A person with a new idea is a crank until the idea succeeds.
– Mark Twain
I’ve been trying to change my mind over the last couple day. Lifehacker posted a blurb on a report from Science Daily suggesting runners should drink water when they are thirsty.
This information probably didn’t blow your mind the way it did mine.
Let me explain.
For over nine years, I’ve been a distance runner. Since that comical first go when I was sure I’d make 2 miles to my last marathon, I’ve been amassing pieces of running knowledge and sharing them as I meet other runners:
- During morning runs, warm up with two easy miles and then stretch so as not to injure cold muscles and tendons.
- Your metabolism is spiking for the first 45 minutes to an hour after you run.
- About 20 minutes into a run is where the average person’s sugar supply is depleted and the fat burning process begins.
- If you wait until you’re thirsty to drink water, you’re probably already dehydrated.
These are the pieces of who I am as a runner.
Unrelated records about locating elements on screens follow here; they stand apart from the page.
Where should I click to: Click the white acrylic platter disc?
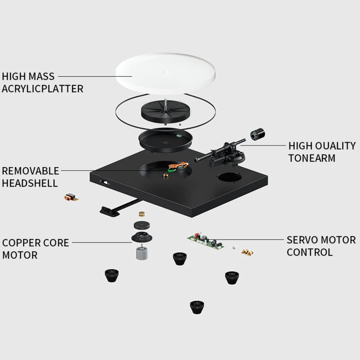tap(165, 73)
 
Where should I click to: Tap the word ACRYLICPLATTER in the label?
tap(42, 89)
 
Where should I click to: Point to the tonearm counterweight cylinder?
tap(257, 134)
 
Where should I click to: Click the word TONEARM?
tap(312, 158)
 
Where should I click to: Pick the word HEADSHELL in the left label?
tap(30, 183)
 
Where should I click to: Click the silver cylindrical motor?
tap(142, 253)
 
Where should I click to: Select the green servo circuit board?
tap(206, 241)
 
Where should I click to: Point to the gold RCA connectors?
tap(247, 252)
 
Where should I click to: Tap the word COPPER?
tap(19, 243)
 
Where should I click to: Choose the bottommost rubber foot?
tap(197, 307)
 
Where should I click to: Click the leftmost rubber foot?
tap(112, 275)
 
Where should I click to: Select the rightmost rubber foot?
tap(232, 278)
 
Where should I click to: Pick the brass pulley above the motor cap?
tap(142, 214)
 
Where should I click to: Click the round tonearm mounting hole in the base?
tap(230, 178)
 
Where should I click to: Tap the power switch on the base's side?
tap(105, 183)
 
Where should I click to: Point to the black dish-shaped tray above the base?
tap(165, 140)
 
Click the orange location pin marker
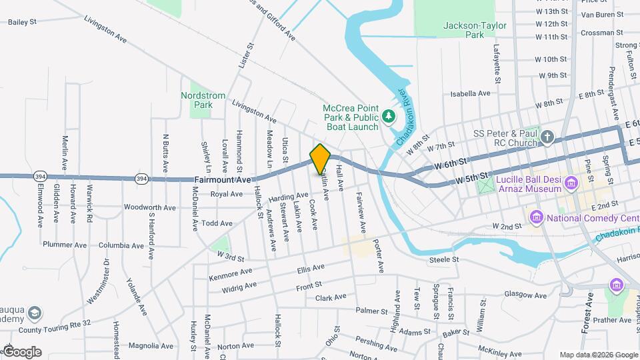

They represent the framework of knowledge I carry with me that let me know I have some idea of what I’m doing.
Except, as Science Daily seems dedicated to pointing out, I don’t know what I’m doing.
This is the battle in which I’ve been engaged.
I’ve been grieving an idea.
Though it’s painfully simple – one sentence long – my flow chart of running is built around such conditional statements. If this is wrong, how do I know what is right?
I’ll be fine on the running front, I know.
I’ll do some research and figure out what makes the most sense.
It’s got me thinking, though, about what this means in the other systems in my life. I’ve started contemplating how receptive I am to new ideas and how receptive I expect others to be when I introduce a new idea or way of framing understanding.
New ideas aren’t easy. They require the shuffling around of the furniture in my head to make way for that new armoire. The thing is, collecting the new ideas requires losing some of the old ones. I can fit in the armoire, but I’ve got to lose the love seat.
And that’s the piece that’s probably been the most difficult in this instance. My best friend Katy, who taught me to run, educated me on when and when not to hydrate. That knowledge has emotional attachment.
I frequently ran into this problem on the other side when I’d tell students they could begin a sentence with “because” or they should avoid starting sentences with “There is…” or “There are…” To me, I was building a framework to help them succeed. To them, I was asking them to donate most of their mental furniture to the infinite.
Learning is tricky stuff.
I’m going running later today. I’m seriously considering not drinking water until I’m thirsty. Is that crazy?
The frontier of knowing is an edge and I agree that when that edge gets disrupted by new ideas, resettling or retuning, can signal a rage of responses. Had never thought about it as rearranging the furniture in the room and what happens when the room is no longer adequate, let alone the sofa. Love that. Will play with a bit. I am taking an AI course and know there is something I need to learn about frontier, explored, and unexplored spaces. Not sure at the moment how this connects, but intuitively I know there's a theory lurking. Thanks:)
If receiving new ideas is like rearranging the furniture, then having kids of one's own is like…becoming homeless! Or at least like rearranging the furniture every week! I love the concept of knowledge having emotional attachments. It's SO true! I do believe that is why it is so hard to “try on” new ideas sometimes or “discard” ideas you were raised with in favor of something new. It feels like a betrayal of the person from whom those ideas were gleaned.There is also a direct correlation here to the difficulty involved in straying from old educational constructs or boxes (literally AND figuratively?). Lectures are ineffective, but they are comfy furniture.
I think the two classic examples of this in modern times are: 1) health information and 2) Pluto. We're so used to discovering that what we thought was healthy turns out to be dangerous and vice versa that it's almost a joke. And Pluto seems so counterintuitive that it raises a layer of distance and distrust between the people and the experts. This is one reason I enjoy teaching philosophy. It's an opportunity to get people to think about their standards and whom they trust. It also asks us to think about how comfortable we are with uncertainty and doubt. Even though I've been calling myself a Deweyan pragmatist for over a decade, it is still hard to put that into practice. (You should see me try to talk myself into believing that a favorite athlete is actually not performing all that badly.)